● **DATA EXCERPTS**:
---------------
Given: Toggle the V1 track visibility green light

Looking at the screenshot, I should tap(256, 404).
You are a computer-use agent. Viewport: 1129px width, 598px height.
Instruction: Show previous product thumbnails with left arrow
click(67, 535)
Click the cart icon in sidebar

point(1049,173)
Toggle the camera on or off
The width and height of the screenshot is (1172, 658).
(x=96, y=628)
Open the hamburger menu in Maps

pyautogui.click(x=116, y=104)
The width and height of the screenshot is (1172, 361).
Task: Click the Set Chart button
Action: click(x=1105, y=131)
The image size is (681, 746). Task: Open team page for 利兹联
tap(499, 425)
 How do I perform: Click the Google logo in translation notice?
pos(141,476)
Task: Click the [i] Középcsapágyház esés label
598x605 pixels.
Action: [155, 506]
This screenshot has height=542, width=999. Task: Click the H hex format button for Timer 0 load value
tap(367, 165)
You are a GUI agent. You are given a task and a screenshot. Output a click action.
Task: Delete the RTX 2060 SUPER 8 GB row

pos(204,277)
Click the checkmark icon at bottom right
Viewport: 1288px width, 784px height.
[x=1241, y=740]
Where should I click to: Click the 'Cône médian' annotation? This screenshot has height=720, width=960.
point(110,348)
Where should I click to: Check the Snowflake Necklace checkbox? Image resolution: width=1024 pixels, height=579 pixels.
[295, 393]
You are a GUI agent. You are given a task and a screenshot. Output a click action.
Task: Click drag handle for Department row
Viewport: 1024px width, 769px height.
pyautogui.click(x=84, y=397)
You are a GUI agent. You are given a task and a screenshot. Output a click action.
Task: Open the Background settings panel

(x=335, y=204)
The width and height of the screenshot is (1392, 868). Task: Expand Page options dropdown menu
---------------
● **HOW TO COMPLETE THIS TASK**: Print all of the entries again, exactly as written.

● **THE ANSWER**:
Given: Toggle the V1 track visibility green light

Looking at the screenshot, I should tap(256, 404).
You are a computer-use agent. Viewport: 1129px width, 598px height.
Instruction: Show previous product thumbnails with left arrow
click(67, 535)
Click the cart icon in sidebar

point(1049,173)
Toggle the camera on or off
The width and height of the screenshot is (1172, 658).
(x=96, y=628)
Open the hamburger menu in Maps

pyautogui.click(x=116, y=104)
The width and height of the screenshot is (1172, 361).
Task: Click the Set Chart button
Action: click(x=1105, y=131)
The image size is (681, 746). Task: Open team page for 利兹联
tap(499, 425)
 How do I perform: Click the Google logo in translation notice?
pos(141,476)
Task: Click the [i] Középcsapágyház esés label
598x605 pixels.
Action: [155, 506]
This screenshot has height=542, width=999. Task: Click the H hex format button for Timer 0 load value
tap(367, 165)
You are a GUI agent. You are given a task and a screenshot. Output a click action.
Task: Delete the RTX 2060 SUPER 8 GB row

pos(204,277)
Click the checkmark icon at bottom right
Viewport: 1288px width, 784px height.
[x=1241, y=740]
Where should I click to: Click the 'Cône médian' annotation? This screenshot has height=720, width=960.
point(110,348)
Where should I click to: Check the Snowflake Necklace checkbox? Image resolution: width=1024 pixels, height=579 pixels.
[295, 393]
You are a GUI agent. You are given a task and a screenshot. Output a click action.
Task: Click drag handle for Department row
Viewport: 1024px width, 769px height.
pyautogui.click(x=84, y=397)
You are a GUI agent. You are given a task and a screenshot. Output a click action.
Task: Open the Background settings panel

(x=335, y=204)
The width and height of the screenshot is (1392, 868). Task: Expand Page options dropdown menu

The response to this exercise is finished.